Le titre vient d'une variation reprise à son compte par Karoline von Günderrode d'un passage de Hypérion (à la fin de la dernière lettre du premier livre du premier volume) :

Das kannst du lassen, zu sehn, was über andere waltet. Dir gilt deine neue Lehre. Über dir und vor dir ist es freilich leer und öde, weil es in dir leer und öd' ist.
Freilich, wenn ihr reicher seyd, als ich, ihr andern, könntet ihr doch wohl auch ein wenig helfen.
Wenn euer Garten so voll Blumen ist, warum erfreut ihr Othem mich nicht auch? - Wenn ihr so voll der Gottheit sind, so reicht sie mir zu trinken. An Festen darbt ja niemand, auch der ärmste nicht. Aber Einer nur hat seine Feste unter euch; das ist der Tod.
Noth und Angst und Nacht sind eure Herren. Die sondern euch, die treiben euch mit Schlägen an einander. Den Hunger nennt ihr Liebe, und wo ihr nichts mehr seht, da wohnen eure Götter. Götter und Liebe?
O die Poëten haben recht, es ist nichts so klein und wenig, woran man sich nicht begeistern könnte.

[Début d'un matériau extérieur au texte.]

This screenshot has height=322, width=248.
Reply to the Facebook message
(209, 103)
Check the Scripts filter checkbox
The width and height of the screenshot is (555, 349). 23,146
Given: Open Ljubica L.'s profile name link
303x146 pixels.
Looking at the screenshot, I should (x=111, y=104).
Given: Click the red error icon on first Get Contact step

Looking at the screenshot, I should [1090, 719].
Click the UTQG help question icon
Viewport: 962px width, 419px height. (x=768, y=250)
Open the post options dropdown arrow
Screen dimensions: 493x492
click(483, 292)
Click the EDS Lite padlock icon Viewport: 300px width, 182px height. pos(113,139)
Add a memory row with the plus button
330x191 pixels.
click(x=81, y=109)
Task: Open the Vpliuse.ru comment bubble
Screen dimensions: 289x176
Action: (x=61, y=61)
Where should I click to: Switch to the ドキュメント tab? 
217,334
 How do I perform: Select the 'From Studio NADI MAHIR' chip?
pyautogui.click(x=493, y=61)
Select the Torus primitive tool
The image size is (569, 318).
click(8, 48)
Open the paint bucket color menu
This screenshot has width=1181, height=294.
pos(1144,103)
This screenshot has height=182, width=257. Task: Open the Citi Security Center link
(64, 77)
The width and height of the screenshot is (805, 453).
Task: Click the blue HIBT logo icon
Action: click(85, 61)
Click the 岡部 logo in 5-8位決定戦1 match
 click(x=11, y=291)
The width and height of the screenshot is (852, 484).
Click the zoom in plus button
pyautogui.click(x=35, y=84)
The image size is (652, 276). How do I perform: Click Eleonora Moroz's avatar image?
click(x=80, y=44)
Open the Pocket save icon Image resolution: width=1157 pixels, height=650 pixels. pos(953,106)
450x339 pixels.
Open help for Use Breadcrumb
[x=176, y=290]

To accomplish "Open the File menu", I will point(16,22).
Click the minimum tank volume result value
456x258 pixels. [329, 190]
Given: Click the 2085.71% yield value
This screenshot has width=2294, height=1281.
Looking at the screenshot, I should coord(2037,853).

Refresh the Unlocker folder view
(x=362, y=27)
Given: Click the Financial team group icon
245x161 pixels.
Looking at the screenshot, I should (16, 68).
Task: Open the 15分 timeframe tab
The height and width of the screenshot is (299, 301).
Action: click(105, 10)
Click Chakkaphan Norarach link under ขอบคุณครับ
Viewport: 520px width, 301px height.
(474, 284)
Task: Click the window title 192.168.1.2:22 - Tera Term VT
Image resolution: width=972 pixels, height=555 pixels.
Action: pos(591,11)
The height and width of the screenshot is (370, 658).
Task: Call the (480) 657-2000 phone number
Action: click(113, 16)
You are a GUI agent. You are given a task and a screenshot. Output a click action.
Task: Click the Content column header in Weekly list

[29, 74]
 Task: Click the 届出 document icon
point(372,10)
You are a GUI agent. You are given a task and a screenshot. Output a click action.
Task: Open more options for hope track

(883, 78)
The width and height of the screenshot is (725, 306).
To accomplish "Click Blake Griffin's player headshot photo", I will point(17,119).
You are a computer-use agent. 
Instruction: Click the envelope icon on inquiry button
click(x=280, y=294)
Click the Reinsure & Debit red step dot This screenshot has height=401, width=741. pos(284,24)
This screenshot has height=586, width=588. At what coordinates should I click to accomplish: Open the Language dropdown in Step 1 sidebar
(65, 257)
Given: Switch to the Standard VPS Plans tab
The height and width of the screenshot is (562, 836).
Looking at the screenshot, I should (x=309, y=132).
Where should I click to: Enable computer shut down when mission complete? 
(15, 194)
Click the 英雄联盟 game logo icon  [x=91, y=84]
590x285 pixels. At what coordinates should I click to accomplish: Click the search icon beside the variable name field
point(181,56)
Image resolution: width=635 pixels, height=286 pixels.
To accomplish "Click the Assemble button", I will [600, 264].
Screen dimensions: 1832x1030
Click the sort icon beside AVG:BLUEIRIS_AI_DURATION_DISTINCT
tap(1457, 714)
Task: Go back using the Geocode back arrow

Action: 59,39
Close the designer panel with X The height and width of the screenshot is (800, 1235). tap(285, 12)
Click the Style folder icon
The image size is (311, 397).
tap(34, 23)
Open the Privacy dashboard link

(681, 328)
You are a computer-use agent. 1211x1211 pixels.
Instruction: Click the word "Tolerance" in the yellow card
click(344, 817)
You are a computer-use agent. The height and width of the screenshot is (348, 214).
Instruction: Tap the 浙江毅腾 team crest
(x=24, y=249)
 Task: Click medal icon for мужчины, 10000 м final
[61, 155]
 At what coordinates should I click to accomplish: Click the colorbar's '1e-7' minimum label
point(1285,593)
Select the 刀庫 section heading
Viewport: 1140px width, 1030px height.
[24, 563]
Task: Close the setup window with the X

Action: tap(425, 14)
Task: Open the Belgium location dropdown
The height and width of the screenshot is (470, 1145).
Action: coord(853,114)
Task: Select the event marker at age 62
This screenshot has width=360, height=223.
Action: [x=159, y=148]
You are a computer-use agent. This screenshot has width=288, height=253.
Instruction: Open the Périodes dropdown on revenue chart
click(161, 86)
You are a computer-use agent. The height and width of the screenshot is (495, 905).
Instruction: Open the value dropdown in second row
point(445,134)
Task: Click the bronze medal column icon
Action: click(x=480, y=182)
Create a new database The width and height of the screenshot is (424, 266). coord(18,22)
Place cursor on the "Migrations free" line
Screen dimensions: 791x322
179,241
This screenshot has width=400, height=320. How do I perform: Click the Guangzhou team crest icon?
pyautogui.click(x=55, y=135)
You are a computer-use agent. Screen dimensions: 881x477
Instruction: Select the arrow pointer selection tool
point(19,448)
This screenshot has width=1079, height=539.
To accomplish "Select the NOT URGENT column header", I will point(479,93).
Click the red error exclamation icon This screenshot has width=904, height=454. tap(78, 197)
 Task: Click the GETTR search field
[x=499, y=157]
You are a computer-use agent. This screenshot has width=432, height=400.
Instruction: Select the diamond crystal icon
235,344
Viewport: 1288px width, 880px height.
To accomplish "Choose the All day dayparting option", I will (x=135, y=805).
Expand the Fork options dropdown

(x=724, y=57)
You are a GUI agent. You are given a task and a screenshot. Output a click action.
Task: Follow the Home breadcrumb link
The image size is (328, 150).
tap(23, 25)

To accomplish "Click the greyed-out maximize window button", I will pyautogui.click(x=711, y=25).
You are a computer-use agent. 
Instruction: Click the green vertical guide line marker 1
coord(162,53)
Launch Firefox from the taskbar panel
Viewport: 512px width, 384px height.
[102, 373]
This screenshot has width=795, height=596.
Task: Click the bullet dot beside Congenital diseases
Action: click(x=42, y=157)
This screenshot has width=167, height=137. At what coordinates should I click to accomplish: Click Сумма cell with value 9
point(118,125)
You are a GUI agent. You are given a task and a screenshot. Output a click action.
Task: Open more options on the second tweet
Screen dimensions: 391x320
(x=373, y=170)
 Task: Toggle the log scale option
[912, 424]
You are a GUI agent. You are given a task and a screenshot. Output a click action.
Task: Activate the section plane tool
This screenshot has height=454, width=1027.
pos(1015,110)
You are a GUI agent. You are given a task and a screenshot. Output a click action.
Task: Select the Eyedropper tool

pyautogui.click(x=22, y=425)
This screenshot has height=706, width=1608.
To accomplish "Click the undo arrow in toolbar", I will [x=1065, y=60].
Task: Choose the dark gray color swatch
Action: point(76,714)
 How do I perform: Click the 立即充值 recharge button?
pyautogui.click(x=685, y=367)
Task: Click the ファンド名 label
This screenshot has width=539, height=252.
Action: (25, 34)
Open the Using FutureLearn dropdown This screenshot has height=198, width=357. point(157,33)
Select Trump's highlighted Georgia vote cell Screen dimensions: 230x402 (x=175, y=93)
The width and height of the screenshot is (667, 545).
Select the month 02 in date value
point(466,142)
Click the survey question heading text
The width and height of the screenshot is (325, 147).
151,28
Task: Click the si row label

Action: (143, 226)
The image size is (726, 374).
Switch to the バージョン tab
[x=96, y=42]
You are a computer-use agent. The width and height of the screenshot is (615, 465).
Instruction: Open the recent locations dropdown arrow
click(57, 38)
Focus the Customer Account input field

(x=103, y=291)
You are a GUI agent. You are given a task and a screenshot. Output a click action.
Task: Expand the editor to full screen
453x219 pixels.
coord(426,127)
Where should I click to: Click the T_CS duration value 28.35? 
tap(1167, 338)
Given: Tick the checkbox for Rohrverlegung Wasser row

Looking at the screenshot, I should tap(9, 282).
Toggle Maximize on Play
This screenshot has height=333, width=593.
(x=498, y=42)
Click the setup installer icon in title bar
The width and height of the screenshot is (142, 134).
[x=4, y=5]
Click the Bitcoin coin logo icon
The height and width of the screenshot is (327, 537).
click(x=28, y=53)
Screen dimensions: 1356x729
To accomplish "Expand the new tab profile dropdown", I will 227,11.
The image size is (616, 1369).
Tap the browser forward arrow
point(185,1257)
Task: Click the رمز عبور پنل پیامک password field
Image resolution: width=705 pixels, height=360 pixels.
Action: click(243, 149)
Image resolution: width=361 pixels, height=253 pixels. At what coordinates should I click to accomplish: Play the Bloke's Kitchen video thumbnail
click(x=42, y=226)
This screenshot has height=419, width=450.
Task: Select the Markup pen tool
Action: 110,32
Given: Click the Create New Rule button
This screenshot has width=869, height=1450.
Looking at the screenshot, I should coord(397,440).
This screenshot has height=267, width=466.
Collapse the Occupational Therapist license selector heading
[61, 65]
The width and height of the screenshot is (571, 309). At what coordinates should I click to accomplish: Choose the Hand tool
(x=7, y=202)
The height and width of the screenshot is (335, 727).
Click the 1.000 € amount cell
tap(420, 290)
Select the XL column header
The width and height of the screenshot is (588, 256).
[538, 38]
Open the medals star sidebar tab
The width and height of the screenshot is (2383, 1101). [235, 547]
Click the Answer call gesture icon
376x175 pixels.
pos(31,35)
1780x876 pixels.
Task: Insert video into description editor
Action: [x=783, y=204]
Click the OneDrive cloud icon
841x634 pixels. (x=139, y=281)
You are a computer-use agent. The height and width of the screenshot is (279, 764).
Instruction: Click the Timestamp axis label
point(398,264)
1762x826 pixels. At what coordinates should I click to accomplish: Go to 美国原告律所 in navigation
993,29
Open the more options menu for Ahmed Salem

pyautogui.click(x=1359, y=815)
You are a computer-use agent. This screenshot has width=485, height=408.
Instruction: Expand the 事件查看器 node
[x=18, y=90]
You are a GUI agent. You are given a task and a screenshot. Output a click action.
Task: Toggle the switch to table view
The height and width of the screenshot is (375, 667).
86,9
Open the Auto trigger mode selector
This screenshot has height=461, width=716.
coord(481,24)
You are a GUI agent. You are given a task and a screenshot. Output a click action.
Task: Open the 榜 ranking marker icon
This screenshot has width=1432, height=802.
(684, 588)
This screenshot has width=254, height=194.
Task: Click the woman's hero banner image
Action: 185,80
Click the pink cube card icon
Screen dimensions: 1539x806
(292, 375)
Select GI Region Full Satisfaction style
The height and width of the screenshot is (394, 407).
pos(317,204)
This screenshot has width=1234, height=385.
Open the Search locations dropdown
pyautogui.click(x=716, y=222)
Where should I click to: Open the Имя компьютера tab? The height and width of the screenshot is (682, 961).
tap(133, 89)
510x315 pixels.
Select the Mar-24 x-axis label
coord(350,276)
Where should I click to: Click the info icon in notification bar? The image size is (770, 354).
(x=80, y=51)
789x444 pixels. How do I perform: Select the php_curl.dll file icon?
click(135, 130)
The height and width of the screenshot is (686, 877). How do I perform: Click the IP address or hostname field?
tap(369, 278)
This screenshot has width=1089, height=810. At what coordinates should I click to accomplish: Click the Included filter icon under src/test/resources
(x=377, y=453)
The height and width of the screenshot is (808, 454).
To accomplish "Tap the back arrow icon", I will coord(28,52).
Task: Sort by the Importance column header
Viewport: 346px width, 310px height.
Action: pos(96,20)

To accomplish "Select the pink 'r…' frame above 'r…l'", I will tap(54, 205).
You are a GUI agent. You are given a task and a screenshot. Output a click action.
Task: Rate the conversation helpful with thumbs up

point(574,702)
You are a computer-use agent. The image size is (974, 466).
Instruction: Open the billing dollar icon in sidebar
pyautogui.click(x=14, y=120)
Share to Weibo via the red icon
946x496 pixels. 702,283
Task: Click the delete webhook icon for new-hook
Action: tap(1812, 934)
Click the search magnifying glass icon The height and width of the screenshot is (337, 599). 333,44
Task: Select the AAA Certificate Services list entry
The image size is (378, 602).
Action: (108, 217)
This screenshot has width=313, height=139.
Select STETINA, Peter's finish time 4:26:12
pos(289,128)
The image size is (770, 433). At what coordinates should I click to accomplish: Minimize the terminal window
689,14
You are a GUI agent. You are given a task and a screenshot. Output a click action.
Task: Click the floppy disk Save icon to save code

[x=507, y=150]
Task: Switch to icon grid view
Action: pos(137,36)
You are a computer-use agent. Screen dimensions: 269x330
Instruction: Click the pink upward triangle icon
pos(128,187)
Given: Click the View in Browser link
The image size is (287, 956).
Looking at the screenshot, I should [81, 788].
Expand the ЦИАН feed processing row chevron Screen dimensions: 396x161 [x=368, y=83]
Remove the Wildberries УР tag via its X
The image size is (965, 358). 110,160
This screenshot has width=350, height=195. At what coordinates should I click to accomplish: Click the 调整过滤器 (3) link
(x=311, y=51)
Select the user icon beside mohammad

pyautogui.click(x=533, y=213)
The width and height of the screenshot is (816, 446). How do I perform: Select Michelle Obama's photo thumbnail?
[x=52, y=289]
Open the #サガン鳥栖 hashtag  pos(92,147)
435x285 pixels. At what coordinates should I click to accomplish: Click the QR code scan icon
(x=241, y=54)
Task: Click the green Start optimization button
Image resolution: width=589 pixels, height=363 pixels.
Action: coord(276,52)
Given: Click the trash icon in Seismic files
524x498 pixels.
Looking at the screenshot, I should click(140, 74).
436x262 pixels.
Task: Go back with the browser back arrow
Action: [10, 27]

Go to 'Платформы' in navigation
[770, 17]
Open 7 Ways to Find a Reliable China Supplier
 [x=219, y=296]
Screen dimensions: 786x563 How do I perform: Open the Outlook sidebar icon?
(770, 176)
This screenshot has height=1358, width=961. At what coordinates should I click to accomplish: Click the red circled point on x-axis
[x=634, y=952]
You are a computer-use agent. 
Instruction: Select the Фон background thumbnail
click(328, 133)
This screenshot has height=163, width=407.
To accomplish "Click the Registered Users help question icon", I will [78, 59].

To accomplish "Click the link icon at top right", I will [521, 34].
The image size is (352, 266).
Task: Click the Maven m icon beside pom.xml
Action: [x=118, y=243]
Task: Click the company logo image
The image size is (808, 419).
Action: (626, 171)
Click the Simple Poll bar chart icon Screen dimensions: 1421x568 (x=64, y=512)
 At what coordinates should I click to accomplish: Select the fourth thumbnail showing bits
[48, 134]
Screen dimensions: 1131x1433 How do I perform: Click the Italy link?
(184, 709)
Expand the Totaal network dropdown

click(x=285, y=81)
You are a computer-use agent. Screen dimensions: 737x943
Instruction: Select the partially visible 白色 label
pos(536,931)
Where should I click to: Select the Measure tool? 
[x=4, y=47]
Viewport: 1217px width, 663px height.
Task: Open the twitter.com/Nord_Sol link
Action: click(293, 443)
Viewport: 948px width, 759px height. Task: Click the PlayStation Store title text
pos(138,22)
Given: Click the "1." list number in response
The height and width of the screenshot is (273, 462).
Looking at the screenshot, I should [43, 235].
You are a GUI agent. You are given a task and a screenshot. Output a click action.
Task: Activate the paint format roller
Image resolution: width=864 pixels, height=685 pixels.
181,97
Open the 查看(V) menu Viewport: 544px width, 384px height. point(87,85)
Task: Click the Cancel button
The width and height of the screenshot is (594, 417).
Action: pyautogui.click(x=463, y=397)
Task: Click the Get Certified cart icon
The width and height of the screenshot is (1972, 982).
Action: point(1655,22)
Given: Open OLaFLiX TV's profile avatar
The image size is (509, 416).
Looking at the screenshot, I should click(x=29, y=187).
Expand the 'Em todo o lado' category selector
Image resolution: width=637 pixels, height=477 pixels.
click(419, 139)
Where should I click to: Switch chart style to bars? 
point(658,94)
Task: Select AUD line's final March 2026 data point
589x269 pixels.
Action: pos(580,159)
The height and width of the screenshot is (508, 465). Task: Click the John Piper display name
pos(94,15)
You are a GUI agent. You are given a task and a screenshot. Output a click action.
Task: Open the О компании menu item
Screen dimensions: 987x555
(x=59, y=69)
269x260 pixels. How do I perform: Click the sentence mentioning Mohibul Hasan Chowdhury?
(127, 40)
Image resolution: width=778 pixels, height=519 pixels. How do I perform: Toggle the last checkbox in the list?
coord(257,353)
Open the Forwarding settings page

So dacht' ich. Wie das alles in mich kam, begreif ich noch nicht.



Tu peux négliger de considérer ce qui a pouvoir sur les autres. Tu as, toi, ta science nouvelle. Si tu trouves le vide et le désert devant toi et au-dessus de toi, c'est sans doute qu'ils étaient d'abord en toi.
Mais si vous êtes plus riches que moi, vous autres, ne pourriez-vous m'aider un peu ?
Si votre jardin a tant de fleurs, pourquoi leur souffle ne me donne-t-il point de joie ? Si la divinité abonde en vous, donnez m'en donc à boire ! Dans les fêtes, nul ne languit, même le plus pauvre ; mais il n'y a parmi vous de fêtes que funèbres.
La détresse, l'angoisse et la nuit sont vos souveraines. Elles vous isolent, ou vous parquent de force. Vous nommez votre faim amour, et vos dieux habitent où vous ne voyez plus rien. Les dieux, l'amour ?
Les poètes ont raison : il n'est rien de si petit que l'on ne puisse en nourrir sa ferveur.
Ainsi pensais-je alors. Aujourd'hui encore, je ne comprends pas comment j'avais pu en venir là.